Task input
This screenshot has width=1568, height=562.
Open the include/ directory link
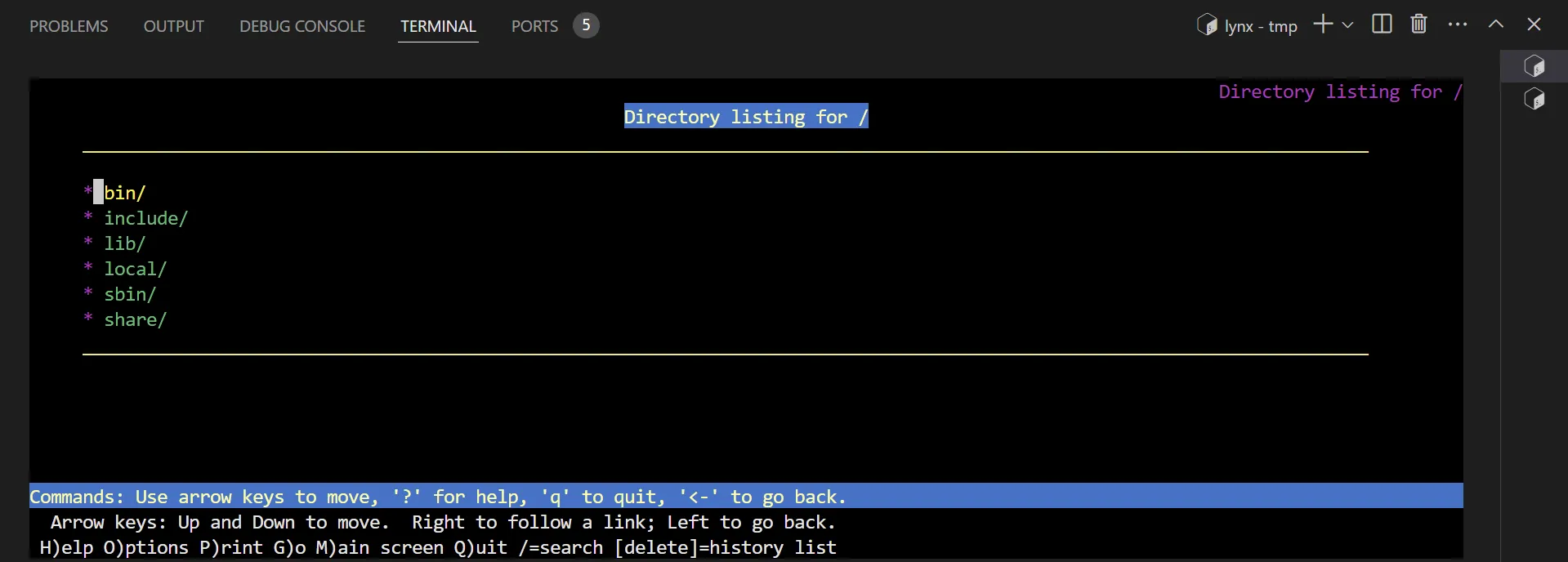[145, 218]
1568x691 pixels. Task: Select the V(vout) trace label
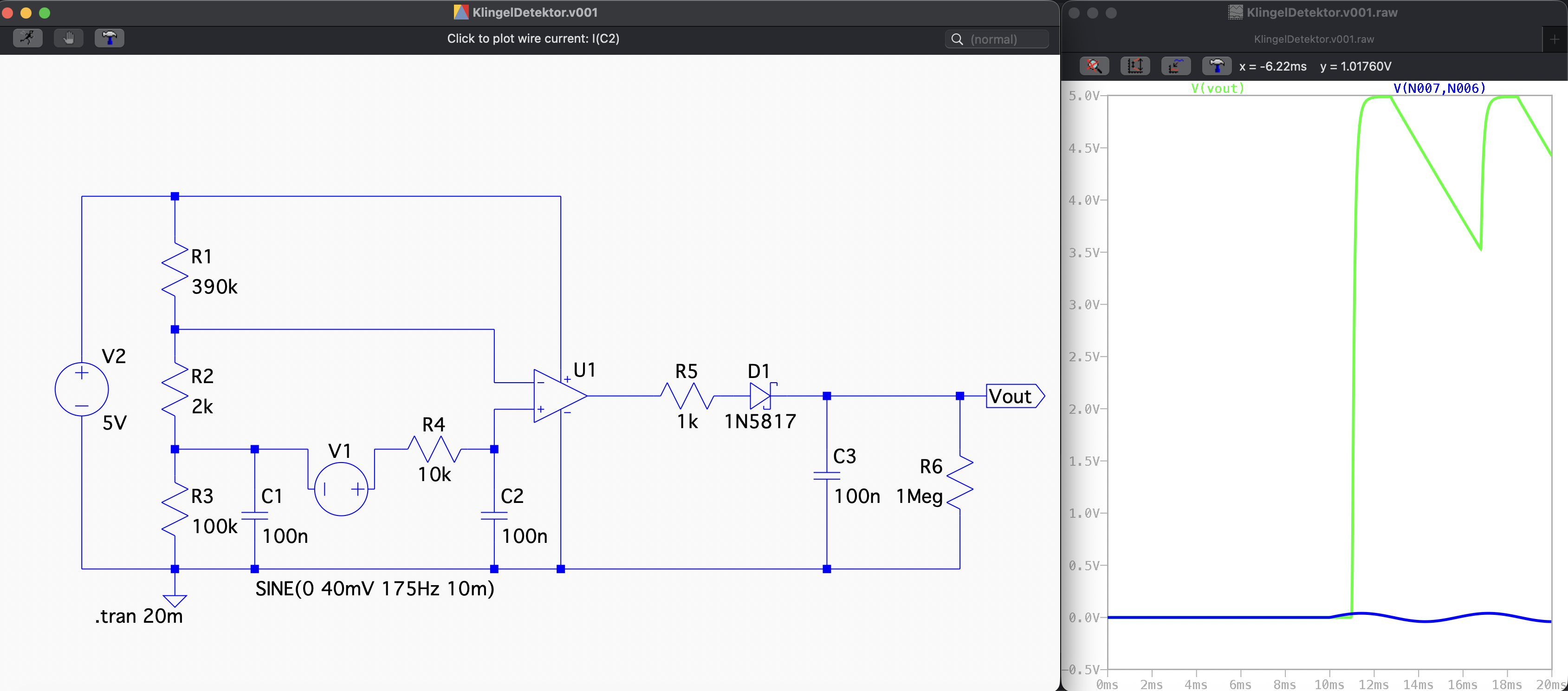pyautogui.click(x=1218, y=88)
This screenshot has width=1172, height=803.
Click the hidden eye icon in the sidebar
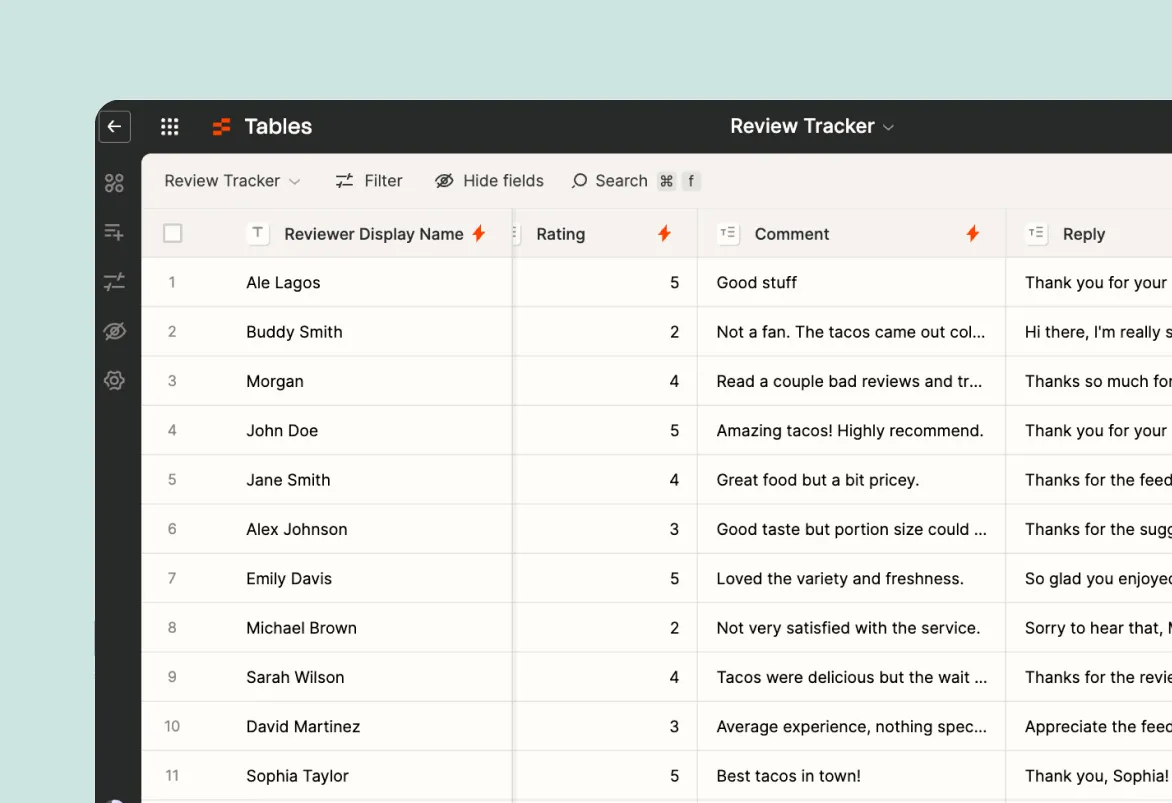114,331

What this task involves
Put the lines above into a numbered list, starting at the line that has "1568x691 pixels. Task: Select" and ending with the last line. Leave out blank lines and pictures.

Correct result
1. 1568x691 pixels. Task: Select the V(vout) trace label
2. pyautogui.click(x=1218, y=88)
3. This screenshot has width=1172, height=803.
4. Click the hidden eye icon in the sidebar
5. 114,331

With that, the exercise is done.